Neck -Supple, no masses.

Chest -Increased anteroposterior diameter.
-Decreased breath sounds in the right lower lobe (RLL) posteriorly and anteriorly with
scattered wheezes, and rhonchi.
-Prolonged expiratory time, rib retractions with dyspnea and tachypnea

Abdomen -Several mature scars
-Bowel sounds active in all quadrants
-Soft, non-tender without masses
-Lower liver edge palpable 2 cm below right costal margin

Extremities -Peripheral pulses full, equal
-Pitting edema (2+) noted on lower extremities and sacrum

Genitourinary -Within normal limits
system

Neurologic status -Oriented to person, place, and time
-Sensory and motor function intact
-Patient fatigues quickly

Cardiovascular -Sinus tachycardia
system -Normal S1 and S2
-Skin warm and moist

 

Vital Signs

  • Blood pressure 148/96 mm Hg
  • Temperature 98.2° F
  • Heart rate 127 beats per minute
  • Respiratory rate 38 breaths per minute

Table 2

Based on the results of the assessment, Mrs. M is diagnosed with:
-Acute respiratory failure
-COPD
-Adenocarcinoma of the lung

Management

Mrs. M is given inhaled bronchodilators every one to two hours initially. An aminophylline infusion is administered as well. The aerosol treatments is reduced to every four hours, with supplemental oxygen administered by nasal cannula ranging between 2-6 liters/minute. Mrs. M’s ventilation and oxygenation are managed by arterial blood gas results.

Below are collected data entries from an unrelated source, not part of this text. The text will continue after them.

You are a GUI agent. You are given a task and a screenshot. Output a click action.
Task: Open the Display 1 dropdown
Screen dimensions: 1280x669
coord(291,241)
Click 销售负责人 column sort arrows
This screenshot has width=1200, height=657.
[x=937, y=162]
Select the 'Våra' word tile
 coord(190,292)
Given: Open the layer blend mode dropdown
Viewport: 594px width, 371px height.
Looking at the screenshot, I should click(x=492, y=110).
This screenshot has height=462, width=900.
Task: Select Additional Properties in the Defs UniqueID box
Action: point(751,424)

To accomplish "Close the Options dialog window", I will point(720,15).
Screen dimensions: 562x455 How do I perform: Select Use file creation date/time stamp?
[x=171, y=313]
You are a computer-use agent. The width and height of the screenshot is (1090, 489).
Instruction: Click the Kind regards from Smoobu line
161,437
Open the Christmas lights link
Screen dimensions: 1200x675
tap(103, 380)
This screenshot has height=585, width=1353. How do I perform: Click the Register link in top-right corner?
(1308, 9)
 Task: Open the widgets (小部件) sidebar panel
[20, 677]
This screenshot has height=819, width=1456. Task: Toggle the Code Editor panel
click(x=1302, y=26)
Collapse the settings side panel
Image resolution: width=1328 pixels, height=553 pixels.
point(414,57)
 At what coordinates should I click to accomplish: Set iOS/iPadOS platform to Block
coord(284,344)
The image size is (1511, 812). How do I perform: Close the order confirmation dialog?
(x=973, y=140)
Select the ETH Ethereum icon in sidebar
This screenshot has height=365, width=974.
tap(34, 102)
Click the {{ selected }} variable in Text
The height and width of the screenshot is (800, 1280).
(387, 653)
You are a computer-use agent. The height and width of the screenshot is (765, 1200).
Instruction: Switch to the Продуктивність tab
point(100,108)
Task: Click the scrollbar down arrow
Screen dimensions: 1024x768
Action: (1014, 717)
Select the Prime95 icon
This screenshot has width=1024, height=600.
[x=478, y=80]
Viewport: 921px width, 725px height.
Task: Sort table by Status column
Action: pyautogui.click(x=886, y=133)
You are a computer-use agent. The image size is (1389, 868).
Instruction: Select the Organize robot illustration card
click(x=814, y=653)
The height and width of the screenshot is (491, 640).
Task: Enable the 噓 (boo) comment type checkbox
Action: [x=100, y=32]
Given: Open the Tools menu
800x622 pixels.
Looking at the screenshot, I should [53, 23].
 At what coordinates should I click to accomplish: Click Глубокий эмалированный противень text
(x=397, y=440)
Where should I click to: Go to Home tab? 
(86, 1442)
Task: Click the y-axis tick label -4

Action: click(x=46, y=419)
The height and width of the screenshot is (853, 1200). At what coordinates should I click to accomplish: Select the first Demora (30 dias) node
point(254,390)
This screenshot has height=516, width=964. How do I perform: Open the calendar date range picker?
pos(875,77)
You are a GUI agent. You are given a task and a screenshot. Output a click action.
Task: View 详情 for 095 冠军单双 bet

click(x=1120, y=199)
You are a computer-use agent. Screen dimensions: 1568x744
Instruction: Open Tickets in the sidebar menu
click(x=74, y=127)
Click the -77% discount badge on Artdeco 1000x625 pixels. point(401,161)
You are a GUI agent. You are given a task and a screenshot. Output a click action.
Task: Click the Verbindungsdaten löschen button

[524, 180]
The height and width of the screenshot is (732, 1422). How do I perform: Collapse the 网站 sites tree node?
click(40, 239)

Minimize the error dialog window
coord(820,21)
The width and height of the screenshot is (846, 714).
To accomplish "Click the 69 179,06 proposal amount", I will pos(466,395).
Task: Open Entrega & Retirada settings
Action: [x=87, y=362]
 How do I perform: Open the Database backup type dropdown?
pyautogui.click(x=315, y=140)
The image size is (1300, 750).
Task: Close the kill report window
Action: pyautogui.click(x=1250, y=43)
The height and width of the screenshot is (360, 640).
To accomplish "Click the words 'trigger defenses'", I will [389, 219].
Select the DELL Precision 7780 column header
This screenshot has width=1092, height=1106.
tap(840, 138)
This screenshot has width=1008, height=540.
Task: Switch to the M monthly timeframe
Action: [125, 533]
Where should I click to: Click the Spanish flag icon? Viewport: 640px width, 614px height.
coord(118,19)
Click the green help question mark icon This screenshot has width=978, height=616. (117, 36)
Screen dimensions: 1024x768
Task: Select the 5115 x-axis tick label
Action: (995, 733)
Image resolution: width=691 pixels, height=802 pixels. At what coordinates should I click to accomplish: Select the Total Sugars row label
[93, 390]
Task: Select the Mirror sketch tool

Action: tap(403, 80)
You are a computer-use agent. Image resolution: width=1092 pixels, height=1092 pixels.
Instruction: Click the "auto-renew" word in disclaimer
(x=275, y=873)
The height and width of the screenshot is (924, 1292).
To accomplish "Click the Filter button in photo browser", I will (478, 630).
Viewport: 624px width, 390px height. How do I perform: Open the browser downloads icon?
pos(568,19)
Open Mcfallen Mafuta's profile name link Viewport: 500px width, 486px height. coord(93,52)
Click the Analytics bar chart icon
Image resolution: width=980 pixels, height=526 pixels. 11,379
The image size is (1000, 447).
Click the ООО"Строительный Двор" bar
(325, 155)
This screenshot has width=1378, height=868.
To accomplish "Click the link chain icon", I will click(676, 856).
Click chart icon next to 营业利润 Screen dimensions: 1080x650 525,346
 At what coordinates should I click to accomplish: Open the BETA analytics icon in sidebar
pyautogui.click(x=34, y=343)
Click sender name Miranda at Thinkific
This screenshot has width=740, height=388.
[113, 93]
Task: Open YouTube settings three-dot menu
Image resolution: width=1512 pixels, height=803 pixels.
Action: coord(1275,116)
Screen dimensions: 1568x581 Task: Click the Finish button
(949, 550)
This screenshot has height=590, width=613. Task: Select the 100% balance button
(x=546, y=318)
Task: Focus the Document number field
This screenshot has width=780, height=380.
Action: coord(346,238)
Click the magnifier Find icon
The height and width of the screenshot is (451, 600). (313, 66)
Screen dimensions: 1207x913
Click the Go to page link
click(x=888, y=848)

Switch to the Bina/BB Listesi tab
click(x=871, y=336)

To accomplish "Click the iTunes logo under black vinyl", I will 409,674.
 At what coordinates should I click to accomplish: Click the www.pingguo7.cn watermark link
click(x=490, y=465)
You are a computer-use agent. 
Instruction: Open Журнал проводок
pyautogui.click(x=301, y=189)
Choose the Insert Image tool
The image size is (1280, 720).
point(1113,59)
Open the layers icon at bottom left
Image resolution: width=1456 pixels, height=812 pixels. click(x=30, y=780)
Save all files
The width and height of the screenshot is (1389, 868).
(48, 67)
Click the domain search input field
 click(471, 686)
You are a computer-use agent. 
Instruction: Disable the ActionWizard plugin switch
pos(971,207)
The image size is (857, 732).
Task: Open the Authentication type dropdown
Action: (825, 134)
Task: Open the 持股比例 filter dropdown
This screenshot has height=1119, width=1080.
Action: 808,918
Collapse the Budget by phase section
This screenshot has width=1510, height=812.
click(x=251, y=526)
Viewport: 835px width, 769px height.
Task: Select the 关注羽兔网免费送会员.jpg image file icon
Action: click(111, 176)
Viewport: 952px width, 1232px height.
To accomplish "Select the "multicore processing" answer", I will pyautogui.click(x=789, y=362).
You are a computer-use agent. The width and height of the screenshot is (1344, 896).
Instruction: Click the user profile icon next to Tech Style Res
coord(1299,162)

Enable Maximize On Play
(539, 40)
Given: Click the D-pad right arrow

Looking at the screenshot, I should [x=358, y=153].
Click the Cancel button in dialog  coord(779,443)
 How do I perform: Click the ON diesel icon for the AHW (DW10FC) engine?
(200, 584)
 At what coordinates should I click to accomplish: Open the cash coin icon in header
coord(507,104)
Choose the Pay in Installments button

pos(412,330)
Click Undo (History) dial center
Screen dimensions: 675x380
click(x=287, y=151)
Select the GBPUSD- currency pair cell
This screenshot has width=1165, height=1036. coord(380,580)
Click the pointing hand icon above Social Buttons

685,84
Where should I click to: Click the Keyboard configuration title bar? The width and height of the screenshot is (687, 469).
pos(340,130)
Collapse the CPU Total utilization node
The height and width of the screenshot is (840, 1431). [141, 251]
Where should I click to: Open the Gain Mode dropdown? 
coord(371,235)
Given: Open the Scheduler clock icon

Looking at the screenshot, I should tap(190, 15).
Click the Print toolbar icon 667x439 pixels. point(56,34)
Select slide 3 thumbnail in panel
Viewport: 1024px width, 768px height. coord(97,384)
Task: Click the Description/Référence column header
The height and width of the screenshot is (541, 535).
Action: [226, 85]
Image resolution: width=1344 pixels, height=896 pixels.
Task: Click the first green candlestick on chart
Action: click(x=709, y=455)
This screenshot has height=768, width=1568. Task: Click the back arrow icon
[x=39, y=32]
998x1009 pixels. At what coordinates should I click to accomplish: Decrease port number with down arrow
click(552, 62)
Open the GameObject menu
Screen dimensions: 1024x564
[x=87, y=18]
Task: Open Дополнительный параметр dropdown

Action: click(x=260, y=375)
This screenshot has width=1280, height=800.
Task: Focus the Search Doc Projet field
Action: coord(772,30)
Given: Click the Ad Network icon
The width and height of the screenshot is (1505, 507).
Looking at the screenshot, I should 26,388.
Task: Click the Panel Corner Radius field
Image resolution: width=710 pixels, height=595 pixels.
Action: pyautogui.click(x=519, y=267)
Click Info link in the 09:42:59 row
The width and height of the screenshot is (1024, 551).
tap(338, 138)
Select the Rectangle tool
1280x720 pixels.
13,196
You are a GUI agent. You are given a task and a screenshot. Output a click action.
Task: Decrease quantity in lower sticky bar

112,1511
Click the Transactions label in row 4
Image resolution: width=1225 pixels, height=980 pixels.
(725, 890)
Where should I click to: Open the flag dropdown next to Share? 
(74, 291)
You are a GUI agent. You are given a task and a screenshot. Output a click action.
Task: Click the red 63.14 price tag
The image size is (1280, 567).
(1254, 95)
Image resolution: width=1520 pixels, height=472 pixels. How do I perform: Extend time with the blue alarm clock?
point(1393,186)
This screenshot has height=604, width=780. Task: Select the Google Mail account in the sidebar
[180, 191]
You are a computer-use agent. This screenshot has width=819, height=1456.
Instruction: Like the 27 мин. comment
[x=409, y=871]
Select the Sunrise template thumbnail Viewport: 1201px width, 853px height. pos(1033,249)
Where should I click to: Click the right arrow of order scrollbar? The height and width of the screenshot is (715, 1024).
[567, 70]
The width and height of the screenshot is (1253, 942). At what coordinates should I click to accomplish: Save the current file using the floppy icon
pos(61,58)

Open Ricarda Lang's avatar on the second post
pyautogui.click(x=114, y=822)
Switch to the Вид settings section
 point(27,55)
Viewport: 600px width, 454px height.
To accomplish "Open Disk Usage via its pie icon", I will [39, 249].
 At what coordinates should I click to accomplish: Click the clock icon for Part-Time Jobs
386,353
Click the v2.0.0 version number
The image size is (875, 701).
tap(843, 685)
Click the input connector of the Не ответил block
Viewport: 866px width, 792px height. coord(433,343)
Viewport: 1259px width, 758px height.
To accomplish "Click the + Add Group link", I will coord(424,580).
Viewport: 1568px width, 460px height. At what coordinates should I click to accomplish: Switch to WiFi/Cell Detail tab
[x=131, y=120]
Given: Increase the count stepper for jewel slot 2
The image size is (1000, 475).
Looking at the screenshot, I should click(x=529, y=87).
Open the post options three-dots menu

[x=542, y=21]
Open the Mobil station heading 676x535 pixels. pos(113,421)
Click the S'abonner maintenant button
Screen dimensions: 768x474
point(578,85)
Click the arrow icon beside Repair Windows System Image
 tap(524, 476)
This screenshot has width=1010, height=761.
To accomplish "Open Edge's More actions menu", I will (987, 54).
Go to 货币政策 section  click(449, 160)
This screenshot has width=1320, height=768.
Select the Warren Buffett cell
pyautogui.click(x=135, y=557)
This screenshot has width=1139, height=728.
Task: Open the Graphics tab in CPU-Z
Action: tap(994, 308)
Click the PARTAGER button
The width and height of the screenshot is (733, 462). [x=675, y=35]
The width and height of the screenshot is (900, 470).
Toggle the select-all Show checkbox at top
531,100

ARTERIAL BLOOD GAS (ABG) RESULTS- normal blood values in parentheses

Time O2 pH (7.35-7.45) PCO2 (35-45) PaO2 (75-100) CaO2 (16-22)
0 hours (admission) 2 L/minute 7.05 93 30 9
4 hours 6 L/minute 7.22 72 71 22
9 hours 4 L/minute 7.35 53 50 20
24 hours 4 L/minute 7.38 52 65 22
Discharge 2 L/minute 7.41 56 70 21

Table 3

Nursing and dietitian provide small, frequent, high-calorie, and high-protein meals tailored to her current anorexia and dyspnea, improving Mrs. M’s nutritional status. The patient is transferred out of critical care on hospital day three and discharged on day five.

Case Study Questions

1. Discuss the etiology of COPD. What risk factors for COPD does Mrs. M have? What lifestyle restrictions does the patient face?

2. Define lobectomy and tracheotomy. Why are these medical procedures indicated for this patient?

3. Mrs. M had a perforating sigmoid colon? What does this mean? How could she have ended up with this condition? Left untreated, this condition leads to peritonitis. What is that and how can it be treated?
According to the arterial blood gas results, has Mrs. M. improved at discharge? Defend your answer using blood gases.

4. Mrs. M is diagnosed with Adenocarcinoma. Define this medical condition. What diagnostics are used to confirm this condition? What interventions are prescribed to treat this condition?

5. Identify Mrs. M’s nursing problems. What outcomes are appropriate for her in view of her end-stage respiratory failure?